Wednesday, August 26, 2009

A Mature Person according to Virginia Satir

The more I read of from Virginia Satir's Conjoint Family Therapy, the more I appreciate her ideas, to say nothing of her skills in practice. Her focus on communication is right up my alley; and her emphasis on self-esteem sets her apart from other old-school systems and structural theorists, who tend not to look at the intra-psychic.

Her description of functional and dysfunctional communication and relational patterns describes pretty bluntly how we can all get so anxious, angry, and generally muddled up just going through life.

Here a longish tidbit on what maturity is:
"A mature person is one who...is able to make choices and decisions based on accurate perceptions about himself, others, and the context in which he finds himself; who acknowledges these choices and decisions as being his; and who accepts responsibility for their outcomes.

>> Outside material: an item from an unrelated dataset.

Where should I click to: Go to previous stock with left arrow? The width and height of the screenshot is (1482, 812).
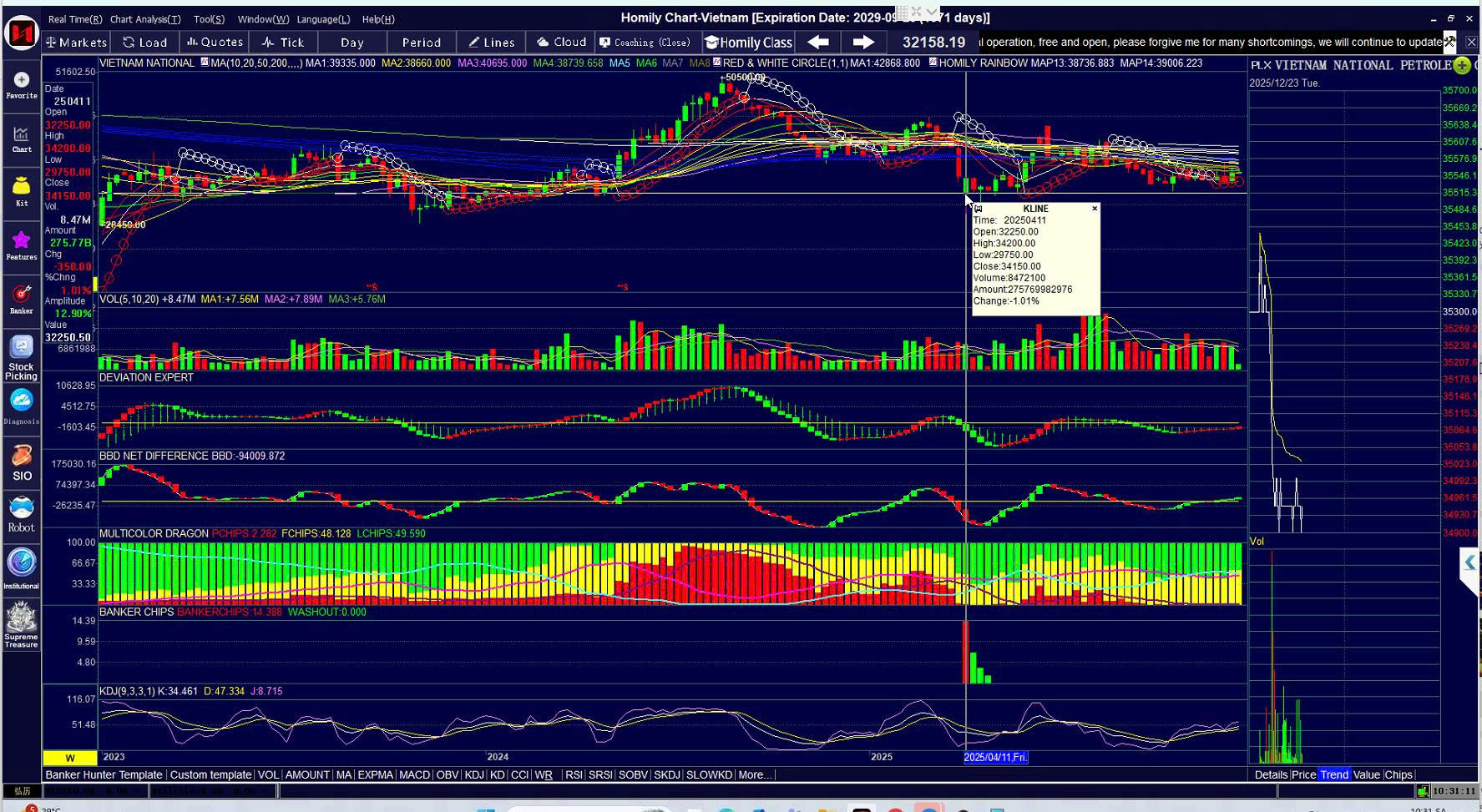(x=818, y=42)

The patterns of behaving that characterize a mature person we call functional because they enable him to deal in a relatively competent and precise way with the world in which he lives. Such a person will:
  • manifest himself clearly with others.
  • be in touch with signals from his internal self, thus letting himself know openly what he thinks and feels.
  • Be able to see and hear what is outside himself as differentiated from himself and as different from anything else.
  • Behave toward another person as someone separate from himself and unique.
  • Treat the presence of different-ness as an opportunity to learn and explore, rather than as a threat or a signal for conflict.
  • Deal with persons and situations in their context, in terms of “how it is” rather than how he wishes it were or expects it to be.
  • Accept responsibility for what he feels, thinks, hears and sees, rather than denying it or attributing it to others.
  • Have techniques for openly negotiating the giving, receiving and checking of meaning between himself and others.*
(*This description of maturity emphasizes social and communication skills rather than the acquisition of knowledge and recognized achievement, which in my view derive from the first two.)

We call an individual dysfunctional when he has not learned to communicate properly."